MGC Statistic

Eric Bridgeford

2018-04-13

library(mgc)
library(reshape2)
library(ggplot2)

plot_sim_func <- function(X, Y, Xf, Yf, name, geom='line') {
  if (!is.null(dim(Y))) {
    Y <- Y[, 1]
    Yf <- Yf[, 1]
  }
  if (geom == 'points') {
    funcgeom <- geom_point
  } else {
    funcgeom <- geom_line
  }
  data <- data.frame(x1=X[,1], y=Y)
  data_func <- data.frame(x1=Xf[,1], y=Yf)
  ggplot(data, aes(x=x1, y=y)) +
    funcgeom(data=data_func, aes(x=x1, y=y), color='red', size=3) +
    geom_point() +
    xlab("x") +
    ylab("y") +
    ggtitle(name) +
    theme_bw()
}

plot_mtx <- function(Dx, main.title="Local Correlation Map", xlab.title="# X Neighbors", ylab.title="# Y Neighbors") {
  data <- melt(Dx)
  ggplot(data, aes(x=Var1, y=Var2, fill=value)) +
    geom_tile() +
    scale_fill_gradientn(name="l-corr",
                         colours=c("#f2f0f7", "#cbc9e2", "#9e9ac8", "#6a51a3"),
                         limits=c(min(Dx), max(Dx))) +
    xlab(xlab.title) +
    ylab(ylab.title) +
    theme_bw() +
    ggtitle(main.title)
}

MGC Statistic

In this notebook, we show how to use the MGC statistic in a real and simulated context.

Simulated Data

First, we use a simulated example, where Y = XB + N; that is, Y is linearly dependent on X with added gaussian noise.

n=200 # 100 samples
d=1 # simple 1-d case

set.seed(12345)
data <- mgc.sims.linear(n, d)  # data with noise
func <- mgc.sims.linear(n, d, eps=0)  # source function

We first visualize the data:

plot_sim_func(data$X, data$Y, func$X, func$Y, name="Linear Simulation")

which clearly shows a slightly linear relationship.

visualizing the MGC image with 100 replicates:

set.seed(12345)
res <- mgc.test(data$X, data$Y, rep=20)  # 100 permutations test

plot_mtx(res$localCorr, main.title="Local Correlation Map")

print(res$optimalScale)
## $x
## [1] 200
## 
## $y
## [1] 200
print(res$statMGC)
## [1] 0.2870046

As we can see, the local correlation plot suggests a strongly linear relationship.
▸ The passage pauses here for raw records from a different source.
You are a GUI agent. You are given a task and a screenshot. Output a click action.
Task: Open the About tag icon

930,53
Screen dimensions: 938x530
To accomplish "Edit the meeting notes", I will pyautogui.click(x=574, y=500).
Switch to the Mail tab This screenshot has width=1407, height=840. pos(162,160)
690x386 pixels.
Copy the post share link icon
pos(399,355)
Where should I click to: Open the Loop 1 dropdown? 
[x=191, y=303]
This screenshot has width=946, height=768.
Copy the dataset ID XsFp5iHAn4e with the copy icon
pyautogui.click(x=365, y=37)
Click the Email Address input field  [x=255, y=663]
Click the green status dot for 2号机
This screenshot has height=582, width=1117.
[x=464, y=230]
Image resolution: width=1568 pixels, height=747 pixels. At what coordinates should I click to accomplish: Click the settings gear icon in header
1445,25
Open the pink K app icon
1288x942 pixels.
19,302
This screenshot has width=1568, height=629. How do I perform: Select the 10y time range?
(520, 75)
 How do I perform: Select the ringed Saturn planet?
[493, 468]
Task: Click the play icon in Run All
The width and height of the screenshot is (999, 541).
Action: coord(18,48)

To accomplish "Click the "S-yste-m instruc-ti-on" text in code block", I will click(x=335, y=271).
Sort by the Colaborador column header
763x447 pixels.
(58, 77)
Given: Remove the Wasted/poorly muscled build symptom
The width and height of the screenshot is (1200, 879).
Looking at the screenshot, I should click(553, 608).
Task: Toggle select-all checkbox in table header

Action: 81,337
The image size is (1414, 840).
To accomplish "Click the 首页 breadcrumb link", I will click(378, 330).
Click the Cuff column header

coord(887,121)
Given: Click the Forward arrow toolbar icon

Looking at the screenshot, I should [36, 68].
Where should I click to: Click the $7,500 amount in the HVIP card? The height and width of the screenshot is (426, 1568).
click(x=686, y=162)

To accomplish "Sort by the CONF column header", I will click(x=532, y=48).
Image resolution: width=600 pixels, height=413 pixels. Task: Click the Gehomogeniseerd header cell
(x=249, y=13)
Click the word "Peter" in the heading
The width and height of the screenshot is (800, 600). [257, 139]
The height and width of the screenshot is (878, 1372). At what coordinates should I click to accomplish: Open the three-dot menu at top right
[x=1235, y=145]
This is because intuitively, having more and more neighbors will help in our identification of the linear relationship between x and y, and as we can see in the local correlation map, k=n=200 and l=n=200 shows the best smoothed p.

Real Data

In the below demo, we show the result of MGC to determine the relationship between the first (sepal length) and third (petal length) dimensions of the iris dataset:

set.seed(12345)
res <- mgc.test(iris[,1], iris[,3], rep=20)
plot_mtx(res$localCorr, main.title="Local Correlation Map",
         xlab.title="Sepal Length Neighbors", ylab.title="Petal Length Neighbors")

print(res$optimalScale)
## $x
## [1] 35
## 
## $y
## [1] 43
print(res$statMGC)
## [1] 0.7337225

viewing the corr map above we see that the relationship betweel Sepal and Petal Length is strongly linear.